Firstly, I would like to express my sincere appreciation for your team's outstanding contributions to the field of sign language recognition. I am currently attempting to replicate your single-stream keypoint-based sign language recognition model (K-Encoder, with WERs of 27.14% on the Dev set and 27.19% on the Test set) using an RTX 3090, but I have encountered some technical challenges.

I have reviewed the files shared via your link here, but I was unable to find the single-stream keypoint ckpt for the SLR stage. The available ckpt files, csl-daily_keypoint, phoenix-2014_keypoint, and phoenix-2014t_keypoint, appear to be generated during the translation stage and lack the recognition.backbone parameters.

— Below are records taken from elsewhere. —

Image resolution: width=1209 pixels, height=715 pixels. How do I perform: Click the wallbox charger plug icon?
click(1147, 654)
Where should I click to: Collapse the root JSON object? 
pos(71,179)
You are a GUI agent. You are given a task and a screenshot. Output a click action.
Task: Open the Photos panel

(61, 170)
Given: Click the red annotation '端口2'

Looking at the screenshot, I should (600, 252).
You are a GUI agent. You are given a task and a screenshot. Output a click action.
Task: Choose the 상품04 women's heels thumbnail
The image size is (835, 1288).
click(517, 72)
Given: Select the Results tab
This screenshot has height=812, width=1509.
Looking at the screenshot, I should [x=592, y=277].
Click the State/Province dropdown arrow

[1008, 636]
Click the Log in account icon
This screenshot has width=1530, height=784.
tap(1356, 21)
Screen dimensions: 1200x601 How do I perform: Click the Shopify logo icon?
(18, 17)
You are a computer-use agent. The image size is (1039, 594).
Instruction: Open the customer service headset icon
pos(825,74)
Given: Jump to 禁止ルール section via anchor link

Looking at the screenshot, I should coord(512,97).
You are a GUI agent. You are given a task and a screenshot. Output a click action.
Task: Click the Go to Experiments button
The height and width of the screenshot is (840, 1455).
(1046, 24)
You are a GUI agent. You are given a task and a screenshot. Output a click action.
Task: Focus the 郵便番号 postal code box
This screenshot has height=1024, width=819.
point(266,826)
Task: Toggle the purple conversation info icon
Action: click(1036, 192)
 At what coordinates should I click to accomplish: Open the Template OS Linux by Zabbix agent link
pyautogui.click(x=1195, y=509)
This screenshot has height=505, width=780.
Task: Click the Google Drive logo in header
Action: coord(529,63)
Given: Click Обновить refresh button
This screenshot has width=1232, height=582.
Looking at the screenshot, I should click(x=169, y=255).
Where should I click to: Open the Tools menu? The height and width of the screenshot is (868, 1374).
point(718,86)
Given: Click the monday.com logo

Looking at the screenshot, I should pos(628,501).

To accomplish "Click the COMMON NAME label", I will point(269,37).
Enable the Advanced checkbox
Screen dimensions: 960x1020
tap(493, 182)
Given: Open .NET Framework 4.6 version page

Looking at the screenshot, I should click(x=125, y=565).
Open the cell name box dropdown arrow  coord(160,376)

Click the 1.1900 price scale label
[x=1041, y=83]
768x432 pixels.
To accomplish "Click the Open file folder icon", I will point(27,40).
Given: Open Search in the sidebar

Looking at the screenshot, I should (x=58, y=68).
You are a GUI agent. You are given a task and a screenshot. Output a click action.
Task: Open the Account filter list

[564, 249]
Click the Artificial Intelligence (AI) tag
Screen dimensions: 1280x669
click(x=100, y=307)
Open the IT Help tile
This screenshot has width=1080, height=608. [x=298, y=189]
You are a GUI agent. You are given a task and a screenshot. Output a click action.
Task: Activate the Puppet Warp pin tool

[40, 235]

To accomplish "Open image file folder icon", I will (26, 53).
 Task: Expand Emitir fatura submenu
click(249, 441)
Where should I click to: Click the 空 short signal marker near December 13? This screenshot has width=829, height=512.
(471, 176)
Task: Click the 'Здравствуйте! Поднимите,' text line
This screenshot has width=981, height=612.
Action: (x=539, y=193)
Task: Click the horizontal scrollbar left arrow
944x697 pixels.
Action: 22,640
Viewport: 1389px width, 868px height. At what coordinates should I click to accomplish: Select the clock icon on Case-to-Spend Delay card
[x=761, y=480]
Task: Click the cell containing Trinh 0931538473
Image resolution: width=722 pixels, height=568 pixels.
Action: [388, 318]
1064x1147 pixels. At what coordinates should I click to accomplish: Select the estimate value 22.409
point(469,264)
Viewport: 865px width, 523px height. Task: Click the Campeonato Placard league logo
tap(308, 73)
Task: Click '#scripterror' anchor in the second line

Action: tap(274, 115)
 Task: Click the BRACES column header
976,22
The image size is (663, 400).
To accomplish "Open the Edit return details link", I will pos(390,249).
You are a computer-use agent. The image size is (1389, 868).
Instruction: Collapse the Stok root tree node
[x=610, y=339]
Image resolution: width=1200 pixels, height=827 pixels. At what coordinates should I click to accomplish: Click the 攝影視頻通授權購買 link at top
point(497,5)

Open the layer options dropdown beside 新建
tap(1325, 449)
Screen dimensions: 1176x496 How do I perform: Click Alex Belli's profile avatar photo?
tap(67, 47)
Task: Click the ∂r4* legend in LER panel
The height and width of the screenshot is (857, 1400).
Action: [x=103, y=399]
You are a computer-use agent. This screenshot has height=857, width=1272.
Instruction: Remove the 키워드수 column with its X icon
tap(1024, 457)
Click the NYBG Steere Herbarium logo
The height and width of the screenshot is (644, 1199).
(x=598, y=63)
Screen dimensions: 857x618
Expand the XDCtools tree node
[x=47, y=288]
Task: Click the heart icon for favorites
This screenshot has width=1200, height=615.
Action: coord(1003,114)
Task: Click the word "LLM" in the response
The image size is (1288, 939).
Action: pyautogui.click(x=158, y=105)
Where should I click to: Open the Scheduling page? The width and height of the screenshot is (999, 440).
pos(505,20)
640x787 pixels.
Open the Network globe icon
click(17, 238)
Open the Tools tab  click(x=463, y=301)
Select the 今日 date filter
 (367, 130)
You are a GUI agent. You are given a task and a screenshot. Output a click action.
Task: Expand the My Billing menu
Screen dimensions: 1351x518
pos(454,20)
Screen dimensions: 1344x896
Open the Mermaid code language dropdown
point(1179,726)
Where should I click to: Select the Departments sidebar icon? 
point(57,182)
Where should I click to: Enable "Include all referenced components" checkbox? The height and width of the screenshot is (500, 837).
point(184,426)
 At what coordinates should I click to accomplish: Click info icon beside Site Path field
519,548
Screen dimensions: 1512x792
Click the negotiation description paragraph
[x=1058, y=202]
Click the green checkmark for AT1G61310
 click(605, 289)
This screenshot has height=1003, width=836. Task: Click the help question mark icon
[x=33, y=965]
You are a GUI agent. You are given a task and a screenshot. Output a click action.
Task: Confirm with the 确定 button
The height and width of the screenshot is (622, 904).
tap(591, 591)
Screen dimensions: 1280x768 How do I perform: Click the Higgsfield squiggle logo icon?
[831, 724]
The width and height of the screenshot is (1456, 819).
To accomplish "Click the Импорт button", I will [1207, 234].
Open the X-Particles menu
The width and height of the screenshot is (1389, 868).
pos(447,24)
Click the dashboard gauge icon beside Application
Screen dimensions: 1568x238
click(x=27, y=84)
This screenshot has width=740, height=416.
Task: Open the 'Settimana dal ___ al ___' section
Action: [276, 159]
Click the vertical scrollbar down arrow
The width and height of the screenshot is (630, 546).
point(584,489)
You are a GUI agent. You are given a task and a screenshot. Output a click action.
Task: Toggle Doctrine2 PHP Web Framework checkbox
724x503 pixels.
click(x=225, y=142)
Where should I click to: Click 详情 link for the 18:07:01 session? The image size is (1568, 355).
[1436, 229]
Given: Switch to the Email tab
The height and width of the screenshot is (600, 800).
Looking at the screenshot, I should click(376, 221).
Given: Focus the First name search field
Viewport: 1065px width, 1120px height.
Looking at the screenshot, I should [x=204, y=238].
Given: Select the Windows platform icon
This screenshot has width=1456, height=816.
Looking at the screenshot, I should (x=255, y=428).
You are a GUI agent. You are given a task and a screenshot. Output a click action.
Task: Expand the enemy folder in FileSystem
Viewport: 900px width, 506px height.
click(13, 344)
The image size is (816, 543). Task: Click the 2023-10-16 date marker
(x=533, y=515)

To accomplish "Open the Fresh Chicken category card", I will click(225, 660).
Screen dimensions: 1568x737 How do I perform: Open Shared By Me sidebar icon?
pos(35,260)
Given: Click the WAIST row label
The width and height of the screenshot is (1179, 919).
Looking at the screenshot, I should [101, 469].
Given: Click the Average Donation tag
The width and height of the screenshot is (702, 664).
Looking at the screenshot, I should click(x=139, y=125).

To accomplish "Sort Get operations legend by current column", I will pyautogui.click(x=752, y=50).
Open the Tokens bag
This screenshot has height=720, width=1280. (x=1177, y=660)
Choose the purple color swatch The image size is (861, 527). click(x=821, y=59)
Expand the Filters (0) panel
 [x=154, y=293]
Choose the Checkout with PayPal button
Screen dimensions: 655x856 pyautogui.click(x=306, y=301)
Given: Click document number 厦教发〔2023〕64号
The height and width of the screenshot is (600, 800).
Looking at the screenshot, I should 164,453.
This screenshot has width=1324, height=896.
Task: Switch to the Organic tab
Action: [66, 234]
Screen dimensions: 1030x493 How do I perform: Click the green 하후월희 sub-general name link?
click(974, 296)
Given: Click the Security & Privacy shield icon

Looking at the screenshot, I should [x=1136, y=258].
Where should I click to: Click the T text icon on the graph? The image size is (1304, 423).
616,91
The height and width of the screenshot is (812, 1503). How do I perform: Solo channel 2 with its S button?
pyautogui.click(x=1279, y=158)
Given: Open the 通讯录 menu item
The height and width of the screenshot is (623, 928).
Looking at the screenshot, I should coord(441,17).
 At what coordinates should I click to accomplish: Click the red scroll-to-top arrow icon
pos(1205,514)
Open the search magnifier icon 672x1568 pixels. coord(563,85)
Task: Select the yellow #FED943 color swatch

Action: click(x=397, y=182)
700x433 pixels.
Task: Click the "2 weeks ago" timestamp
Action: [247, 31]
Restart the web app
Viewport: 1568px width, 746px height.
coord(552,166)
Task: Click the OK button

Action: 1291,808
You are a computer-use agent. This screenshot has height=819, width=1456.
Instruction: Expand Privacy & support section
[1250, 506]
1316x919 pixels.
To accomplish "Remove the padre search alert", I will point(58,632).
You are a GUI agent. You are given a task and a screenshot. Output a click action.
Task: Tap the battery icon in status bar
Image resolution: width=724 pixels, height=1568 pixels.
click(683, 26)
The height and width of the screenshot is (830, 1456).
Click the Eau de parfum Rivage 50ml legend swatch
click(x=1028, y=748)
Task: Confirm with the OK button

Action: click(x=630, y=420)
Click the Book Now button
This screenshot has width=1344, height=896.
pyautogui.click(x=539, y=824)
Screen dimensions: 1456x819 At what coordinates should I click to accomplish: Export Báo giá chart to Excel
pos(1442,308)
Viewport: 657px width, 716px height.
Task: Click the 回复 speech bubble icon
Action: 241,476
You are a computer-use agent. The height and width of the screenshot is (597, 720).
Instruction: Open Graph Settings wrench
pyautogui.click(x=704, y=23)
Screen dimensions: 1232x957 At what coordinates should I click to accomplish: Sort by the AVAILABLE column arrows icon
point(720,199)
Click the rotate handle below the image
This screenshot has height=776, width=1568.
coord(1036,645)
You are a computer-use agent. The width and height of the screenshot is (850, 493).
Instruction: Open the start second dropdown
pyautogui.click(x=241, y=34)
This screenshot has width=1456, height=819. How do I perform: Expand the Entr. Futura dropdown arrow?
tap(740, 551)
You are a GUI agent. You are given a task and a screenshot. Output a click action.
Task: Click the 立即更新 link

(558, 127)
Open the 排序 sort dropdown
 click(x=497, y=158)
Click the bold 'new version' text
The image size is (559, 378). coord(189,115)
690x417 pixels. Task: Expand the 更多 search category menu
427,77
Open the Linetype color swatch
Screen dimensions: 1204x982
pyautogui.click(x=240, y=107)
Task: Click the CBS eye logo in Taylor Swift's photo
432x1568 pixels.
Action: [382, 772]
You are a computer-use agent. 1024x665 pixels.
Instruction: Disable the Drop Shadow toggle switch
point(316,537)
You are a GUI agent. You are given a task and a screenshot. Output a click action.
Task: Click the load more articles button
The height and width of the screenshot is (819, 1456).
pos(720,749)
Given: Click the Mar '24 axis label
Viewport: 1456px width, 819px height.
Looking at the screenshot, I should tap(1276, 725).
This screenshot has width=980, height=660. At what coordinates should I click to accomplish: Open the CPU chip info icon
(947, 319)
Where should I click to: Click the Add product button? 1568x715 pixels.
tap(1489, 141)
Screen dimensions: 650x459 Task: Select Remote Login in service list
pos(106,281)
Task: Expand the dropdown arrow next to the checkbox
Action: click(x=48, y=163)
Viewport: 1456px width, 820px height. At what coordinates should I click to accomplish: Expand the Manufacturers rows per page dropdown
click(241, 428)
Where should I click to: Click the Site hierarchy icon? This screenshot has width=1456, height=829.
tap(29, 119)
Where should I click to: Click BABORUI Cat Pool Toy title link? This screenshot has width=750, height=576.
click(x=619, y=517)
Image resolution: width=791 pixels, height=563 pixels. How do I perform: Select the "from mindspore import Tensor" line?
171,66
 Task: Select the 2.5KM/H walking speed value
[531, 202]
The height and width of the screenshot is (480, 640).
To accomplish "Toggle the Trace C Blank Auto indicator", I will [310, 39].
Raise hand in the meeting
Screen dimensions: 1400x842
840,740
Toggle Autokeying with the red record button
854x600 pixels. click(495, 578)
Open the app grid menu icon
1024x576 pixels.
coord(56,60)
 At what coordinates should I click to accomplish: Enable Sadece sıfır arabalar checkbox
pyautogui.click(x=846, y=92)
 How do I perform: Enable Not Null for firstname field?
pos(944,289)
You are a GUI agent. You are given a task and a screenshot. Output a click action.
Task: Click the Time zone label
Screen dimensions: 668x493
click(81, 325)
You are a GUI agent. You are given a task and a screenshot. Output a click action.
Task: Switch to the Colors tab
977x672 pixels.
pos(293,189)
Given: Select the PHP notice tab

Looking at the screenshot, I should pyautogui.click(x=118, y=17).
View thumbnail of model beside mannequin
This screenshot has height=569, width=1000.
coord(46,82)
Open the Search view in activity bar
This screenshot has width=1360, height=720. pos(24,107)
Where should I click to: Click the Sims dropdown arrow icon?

To more accurately replicate and understand your research outcomes, I would like to inquire if it is possible to obtain the complete single-stream Keypoint SLR checkpoint file, or the SLR features derived from this model training? This would greatly assist my research. Thank you once again for your attentive response and support. I look forward to your reply and wish you continued success in your research efforts!

Triver-ac commented 2 months ago

Sorry for the late reply. What is the memory of your 3090 GPU? Since for extracting features, the mode is in the evaluation mode, and you can use a bach size of 1. Even the largest two-stream model can be ran in evaluation mode on a 16GB gpu. So, I think 3090 can handle it.

Thank you very much for your response; I am now able to replicate the results from the paper. I found that when reproducing TwoStream SLT and MMTLB, it is necessary to ensure the batch size is no less than 8. If there is insufficient GPU memory, using multi-GPU parallel processing combined with gradient accumulation can be effective in simulating this setup.